** Start Text provided **

Chris,

Thank you for this really great response.  I don't need this right now but
wanted to understand the limitations.  If Kafka could guarantee to keep the
last N hours dirty, that would provide foundation to build on.

Thanks,

Roger

On Fri, Feb 20, 2015 at 8:16 AM, Chris Riccomini <criccom...@apache.org>
wrote:

> Hey Roger,
>
> I believe your description is correct. Kafka has a "dirty ratio" concept
> for its log-compacted topics. Once the dirty (unclean) portion of the log
> passes the "dirty ratio" (e.g. 50% of the log hasn't been clean, based on
> bytes on disk), the log cleaner kicks in. Once this happens, you can't
> restore to prior intermediate states.
>
> There has been some verbal discussion about changing the concept of a
> "dirty ratio" to be time-based. Something like, "always keep the last N
> hours dirty". This would allow you to restore to any state within the last
> N hours (but not prior, as you point out). The nice thing about this
> approach is that it gives a very clear guarantee about how far back you can
> go.
>
> If you wanted to restore to a point in time prior to the last cleaning,
> then you'd have to keep some sort of snapshot, as you suggest. There might
> be other tricks you could play, but nothing is coming to mind.
>
> Where this gets a little funky for Samza is in a case where a state store's
> changelog is ahead of the last checkpointed input offsets. In an ideal
> world, you'd like to restore up to the offset in the changelog that matched
> the point where the input offsets were committed. For example, if you have
> a message order like so:
>
>   cl1, cl2, cl3, cp1, cl4, cl5, <fail>
>
> When you start up, you'd like to read the changelog up to cl3, and start
> the consumers at offset cp1. If your processing is idempotent and
> deterministic, then cl4 and cl5 will get over-written, and you'll have
> consistent state moving forward. In practice, we don't do this. If a log
> cleaner were to kick in, though, and delete cl3 (say it has the same key as
> cl4) before you restart, then you *can't* restore to this point.
>
> In practice we haven't really worried about this because, as it is, we
> simply restore up to cl5 on restart. There is a lot of complexity with not
> restoring up to cl5:
>
> 1. What if someone is consuming from the changelog topic? You can't simply
> truncate the changelog on restart.
> 2. What if the log cleaner has deleted cl3, or prior CL messages (as you
> suggested)?
> 3. What if your processing is non-deterministic or non-idempotent?
>
> The most ideal scenario is simply to have Kafka support transactions. This
> will allow us to atomically commit cp1 and all output (both changelog, and
> regular). This would at least guarantee state-consistent restore for the
> *current* checkpoint. Going backwards in time would have to be addressed by
> the time-based dirty policy that I described above.
>
> In the absence of this, we *could* make the checkpoints contain changelog
> offsets, and only restore up to that point on restart (cp3 in the example).
> We haven't done this, but I think it's do-able. This will at least make
> things restore properly for the *current* checkpoint, when the processing
> is *deterministic* and *idempotent*. You can open a JIRA for this if you
> need it.

** End Text provided **
** Start Dataset content **

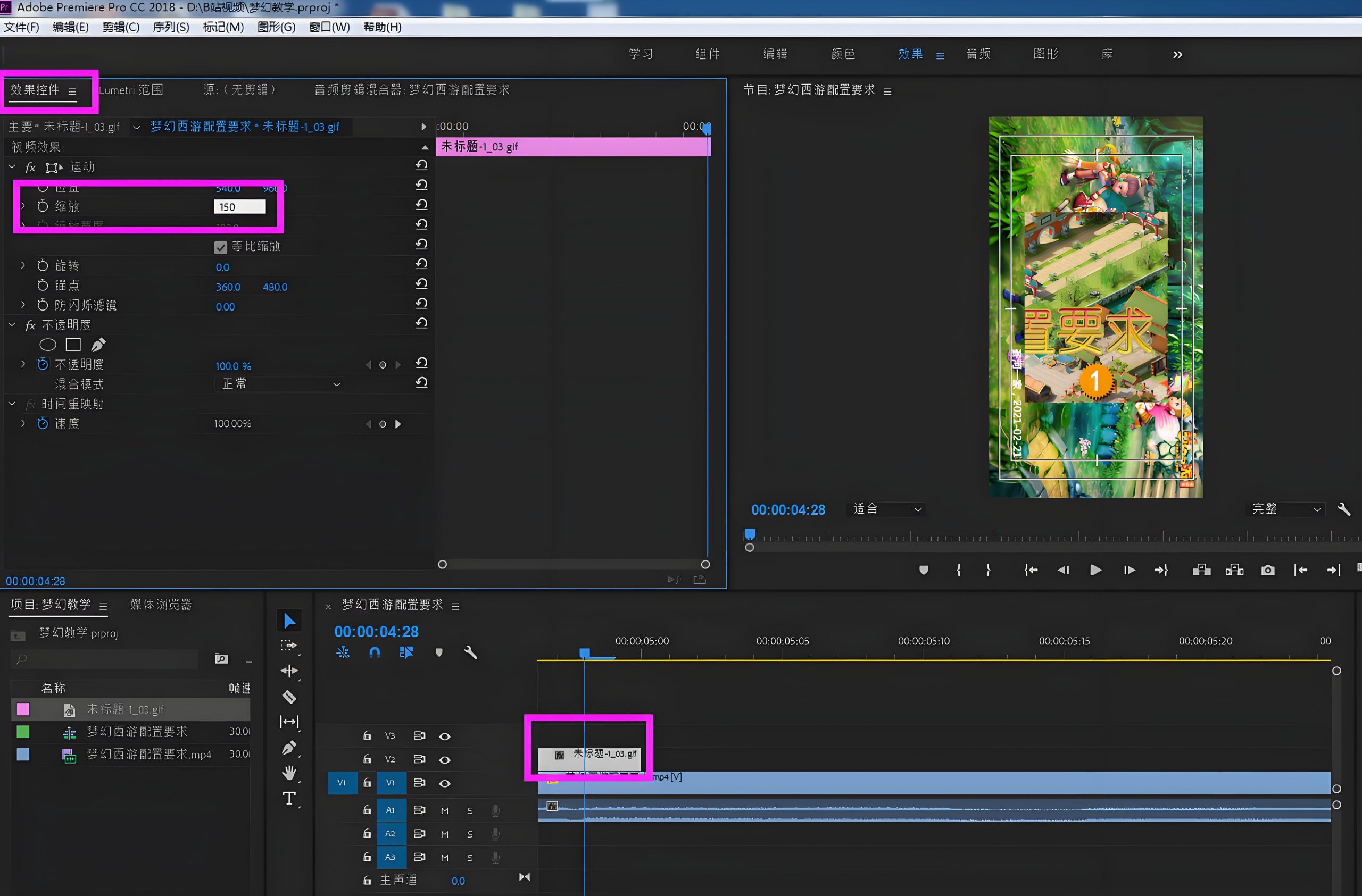Select the Pen tool in the timeline toolbar
This screenshot has height=896, width=1362.
click(x=289, y=748)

** End Dataset content **

What this exercise asks:
[1] Answer these questions using the email about Kafka log compaction:
(a) What percentage does the reply give as an example of the "dirty ratio"?
(b) Up to which changelog message does Samza currently restore on restart in the example?
(c) What does the reply call the most ideal scenario?
[2] Write out the part of the email that opens with the words containing "On Fri, Feb" and closes with "prior intermediate states.".

Task-by-task answers:
[1]
(a) 50% of the log hasn't been cleaned, based on bytes on disk.
(b) Up to cl5.
(c) Having Kafka support transactions.

[2]
On Fri, Feb 20, 2015 at 8:16 AM, Chris Riccomini <criccom...@apache.org>
wrote:

> Hey Roger,
>
> I believe your description is correct. Kafka has a "dirty ratio" concept
> for its log-compacted topics. Once the dirty (unclean) portion of the log
> passes the "dirty ratio" (e.g. 50% of the log hasn't been clean, based on
> bytes on disk), the log cleaner kicks in. Once this happens, you can't
> restore to prior intermediate states.